| Extracted text |
______________________________

Thus the compiler accepts the code below (as does gcc, but accompanied by warnings):
int i;
int j;
i = &j;
printf ("%d\n", "Hello!\n");
printf ("i at %d, j at %d\n", &i, &j);
scanf ("%d", i);
The output produced by the printf calls in the code above is unpredictable and of little value, but the
scanf call passes the value of variable i instead of its address and thus could change memory unpredictably.
In the code above, i was set previously to the address of j, but such tricks are confusing and error-prone.
Examples of other missing functionality include pointer dereferencing, multi-dimensional arrays, structures,
enumerations, defining new types, variable initialization within a declaration, loops other than for loops,
switch statements, and bitwise operations. Anything not explicitly mentioned as a type of AST node in
the AST section of this document is simply not included in the language, and you need not worry about
implementing it. Of course, you won’t be able to use such functionality in C programs on which you want
to use your compiler, either.
Code Generation
Your code must generate LC-3 assembly for the main subroutine and print it to stdout. As you know,
a C function such as main consists of variable declarations and statements. Variable declarations will be
translated for you into a symbol table that your code must use when generating assembly code for each of the
statements. The stack frame will already be set up for you, and will be torn down when your code finishes.
Be sure to execute the stack frame teardown—do not insert RET instructions directly into the code that
you generate.
This machine problem is not intended to require substantial LC-3 programming on your part. Each of
the recursive components that you write should be no more complex than implementing a single step of
systematic decomposition, and you may in fact want to review the LC-3 implementation of the conditional
and iterative decompositions that we covered early in the course.
In addition to statements, much of the work involved in code generation involves computing the results of
expressions. To simplify your task, you are required to use the stack to compute all expressions. As you may
recall, any expression can be computed using a stack and some basic rules. To “execute” a literal operand
such as a number is seen, push the operand onto the stack. To “execute” an operator, pop operands for the
operator from the stack, apply the operator to those operands, and then push the operation result back onto
the stack.
2
Although the LC-3 code generated by this approach will be lengthy and inefficient, use of a stack combines
nicely with recursion to allow a straightforward implementation of most of this MP. For example, the code
for an addition operator (AST220 OP ADD, as described later) performs the following sequence of operations:
generate code to produce the first operand of the add (recursive call)
generate code to produce the second operand of the add (recursive call)
pop the second operand from the stack (print LC-3 instructions)
pop the first operand from the stack (print LC-3 instructions)
add the two together (print an ADD instruction)
push the result onto the stack (print LC-3 instructions)
The LC-3 instructions that you produce must be aware of the LC-3 register conventions as well as any
assumptions that you make in code that can call it recursively. Consider, for example, what might happen
if we did not use a stack-based approach for expressions: a given binary operator might produce its first
operand and put it into R0, then generate code to produce its second operand. However, the code needed
for the second operand must avoid overwriting the first operand in R0. What if the same operator is used
by the second operand, though (for example, 1+(2+3))? Use of a stack avoids such complexity.
The register conventions for LC-3 are as follows:
R0-R3 available for your code’s use
R4 global data pointer
R5 main’s stack frame pointer
R6 stack pointer
R7 used by JSR/JSRR
Note also that the assembly routines provided for you do change certain register values when they are called
(details are in the next section).

______________________________

| Information shown |
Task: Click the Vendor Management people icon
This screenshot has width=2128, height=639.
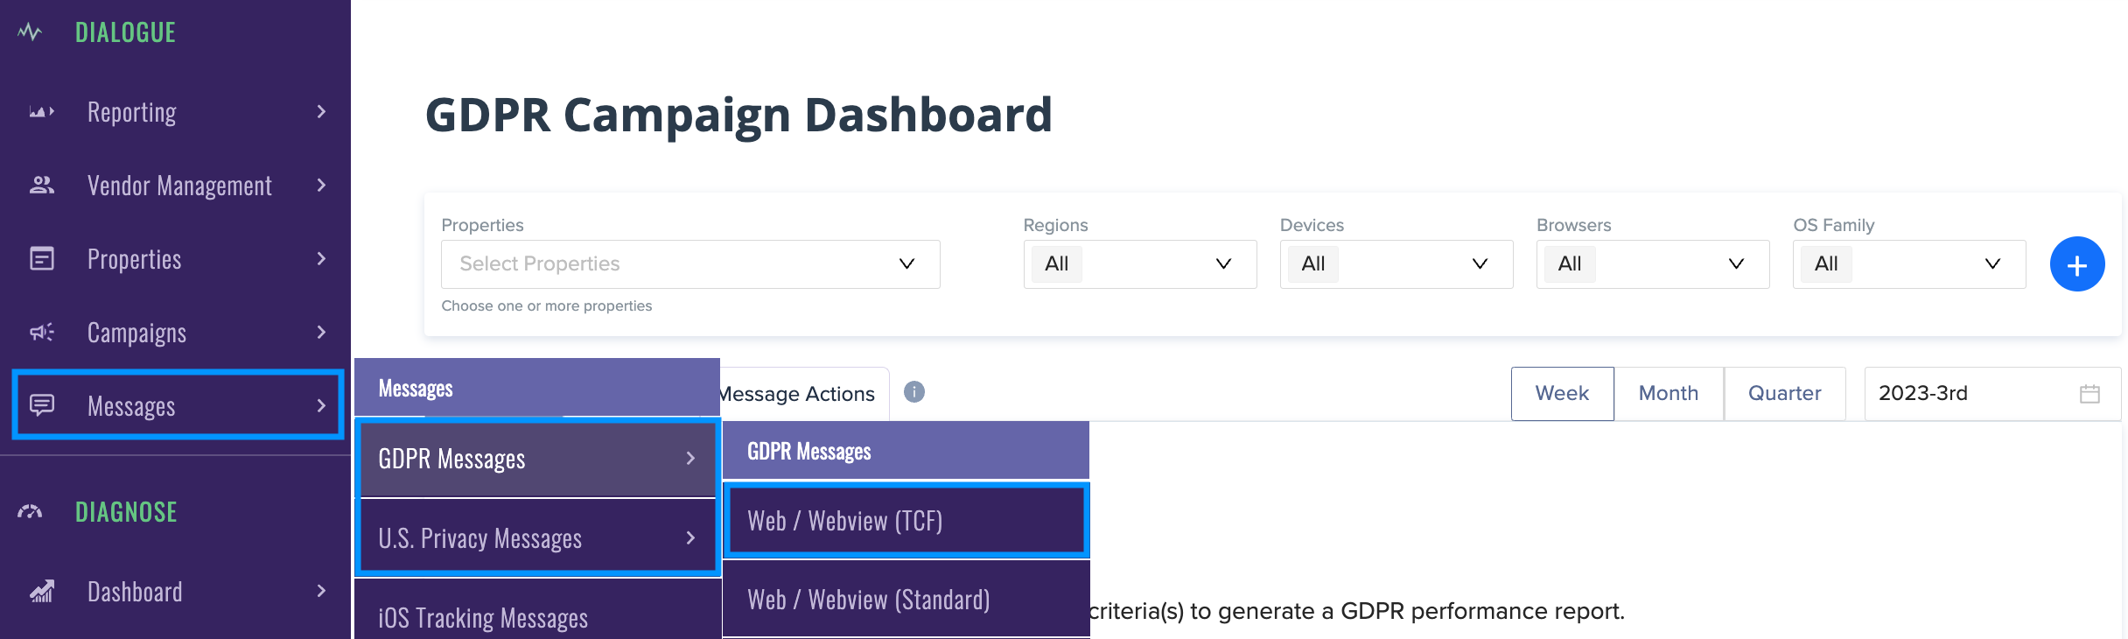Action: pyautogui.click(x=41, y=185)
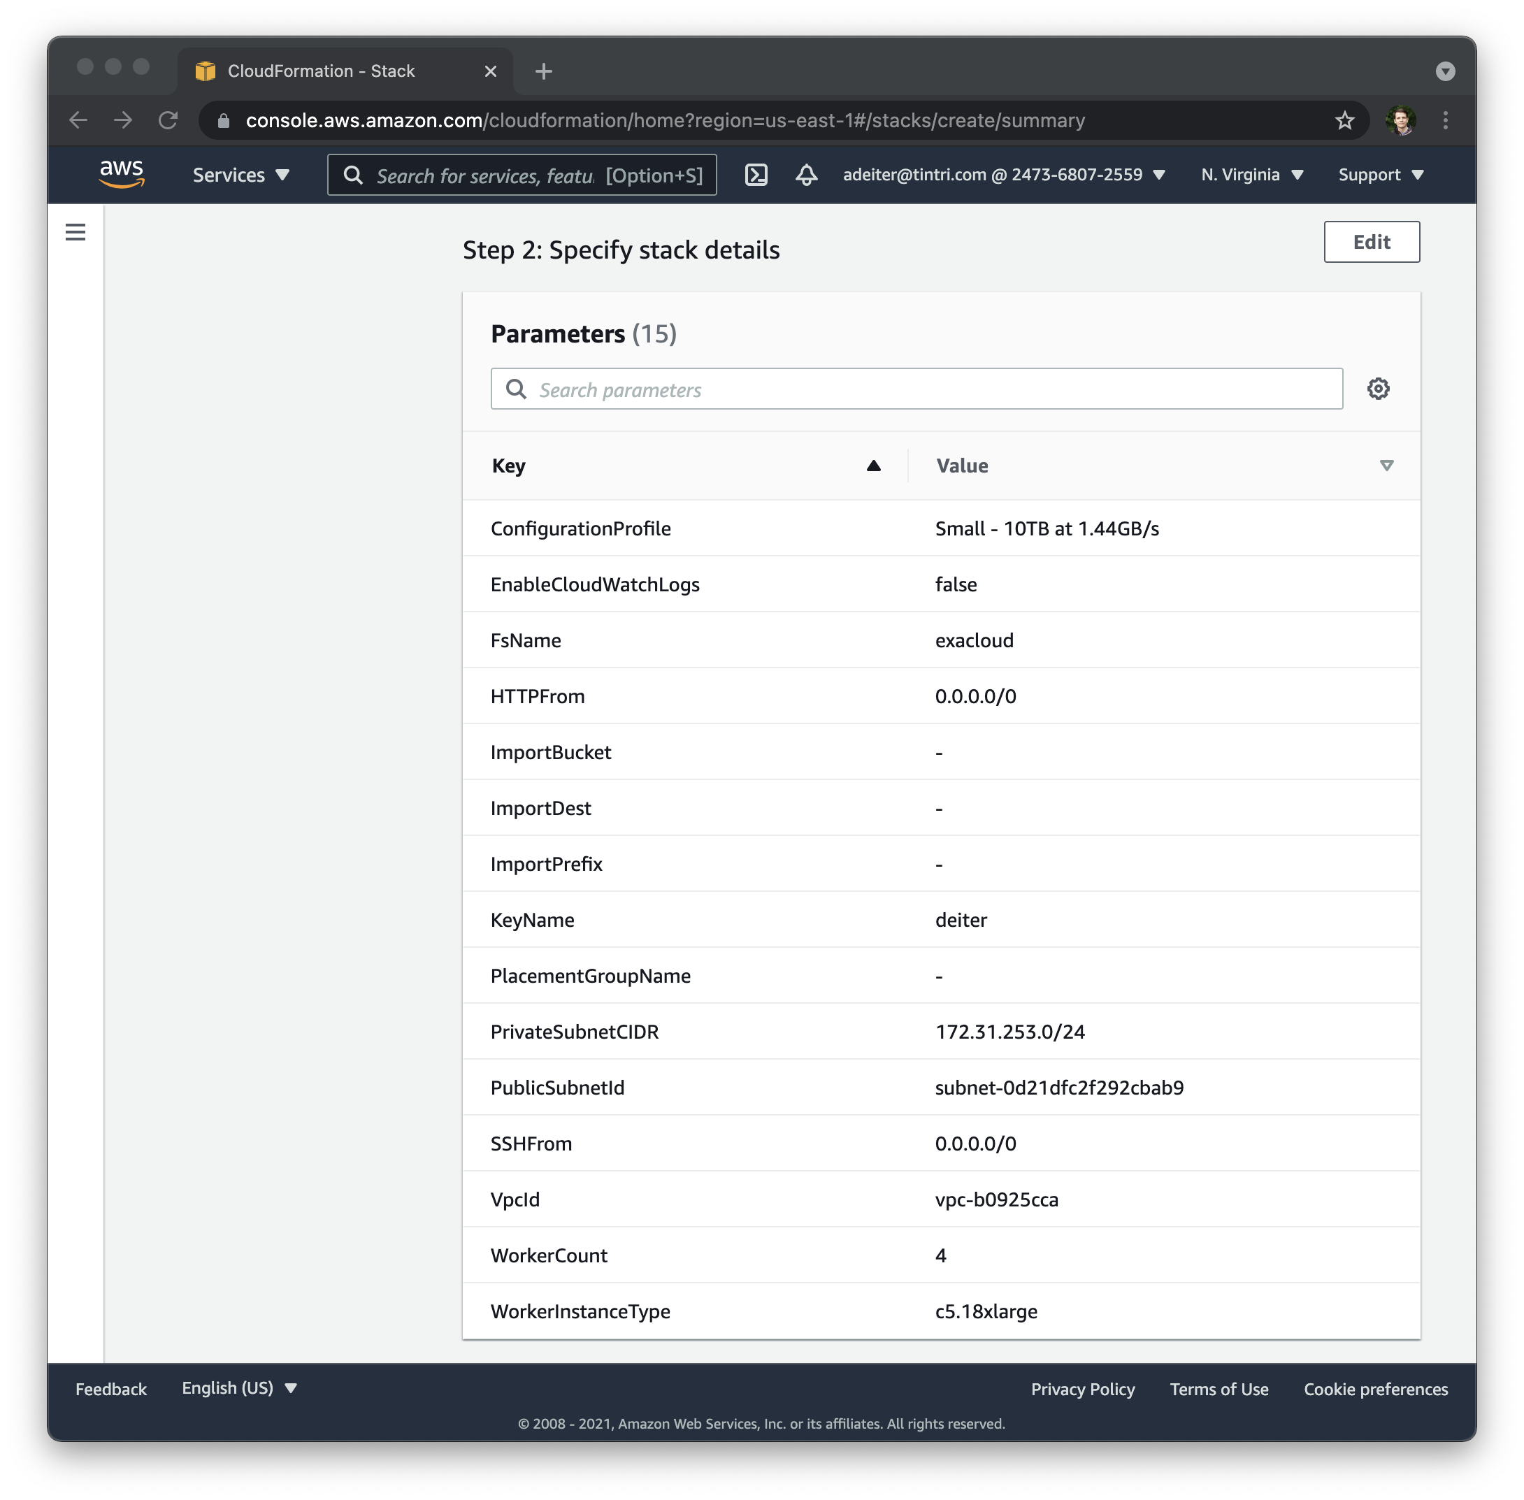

______________________________

| Your tasks |
- a) Using the LC-3 compiler text, answer the following:
(i) Which register serves as the stack pointer?
(ii) Which instruction must not be inserted directly into the generated code?
(iii) Other than for loops, what kinds of loops does the language include?
- b) Copy the passage of the LC-3 compiler text between "add the two" and "avoids such complexity.", inclusive.

| Per-task answers |
- a)
(i) R6
(ii) RET
(iii) None; for loops are the only loops the language includes.

- b)
add the two together (print an ADD instruction)
push the result onto the stack (print LC-3 instructions)
The LC-3 instructions that you produce must be aware of the LC-3 register conventions as well as any
assumptions that you make in code that can call it recursively. Consider, for example, what might happen
if we did not use a stack-based approach for expressions: a given binary operator might produce its first
operand and put it into R0, then generate code to produce its second operand. However, the code needed
for the second operand must avoid overwriting the first operand in R0. What if the same operator is used
by the second operand, though (for example, 1+(2+3))? Use of a stack avoids such complexity.